In the face of overwhelming needs, understanding where to begin can be a challenge. The task of mitigating climate change presents itself in the same way. What are the best ways to reduce energy consumption and limit greenhouse gases? What projects are already underway to boost sustainability in local communities? To answer some of these questions and continue our work collaborating toward a better future, EcoCiv led an event titled Claremont Energy Vision on April 13, 2017. The convening was co-sponsored with partners Claremont Home Energy Retrofit Project, Inc. (CHERP), the Hixon Center for Sustainable Design at Harvey Mudd College, and the Environmental Analysis program at Pomona College.
At the Shanahan Center auditorium at Harvey Mudd College, the Claremont Energy Vision program attracted a large crowd of students from the Claremont Colleges and community members from the city of Claremont. Using the framework of the pressing crisis and the need to move toward an ecological civilization, the event featured CHERP’s “Claremont Locally Grown Power” project as a case study in local sustainability efforts. Featuring speakers who were among local leaders and politicians, government officials and advocates, business executives and cutting edge researchers, the conversation welcomed the audience into learning about the exciting work being done in their own backyard. Following time to interact with questions, the audience was invited to engage the speakers in informal discussions of how the aspects of the project work together and opportunities moving forward.

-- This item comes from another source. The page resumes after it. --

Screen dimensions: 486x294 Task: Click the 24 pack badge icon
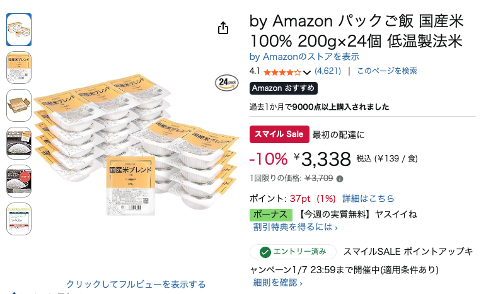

Claremont Energy Vision sought to demonstrate the multi-faceted value and implications of CHERP’s efforts to implement energy efficiency on a city-wide basis. Speakers worked to inspire the local community and increase awareness, with the goal of building future support from new strategic partners and local stakeholders. Instead of focusing on a singular and compartmentalized issue, Claremont Energy Vision demonstrated how both EcoCiv and CHERP aim to bridge “silos” by integrating the critical elements of job creation, local economic stimulus, economic social justice, and mitigating greenhouse gas emissions. Through our expert speakers, the discussion began to construct the groundwork for a grassroots movement. There was a unanimous agreement across federal, state, and city leaders that local communities are the true catalyst for instituting an ecological civilization – working within a “bottom-to-top” paradigm empowers citizens and subsequently local officials, allowing them to diffuse the efficient and replicable CHERP innovations from city-to-city. EcoCiv will collaborate with CHERP and others to use the Claremont Energy Vision event as outreach to other cities, demonstrating the support and replicability of the locally grown power project. Participants confirmed that the project is scalable throughout California and is a necessary step in working toward a more sustainable future.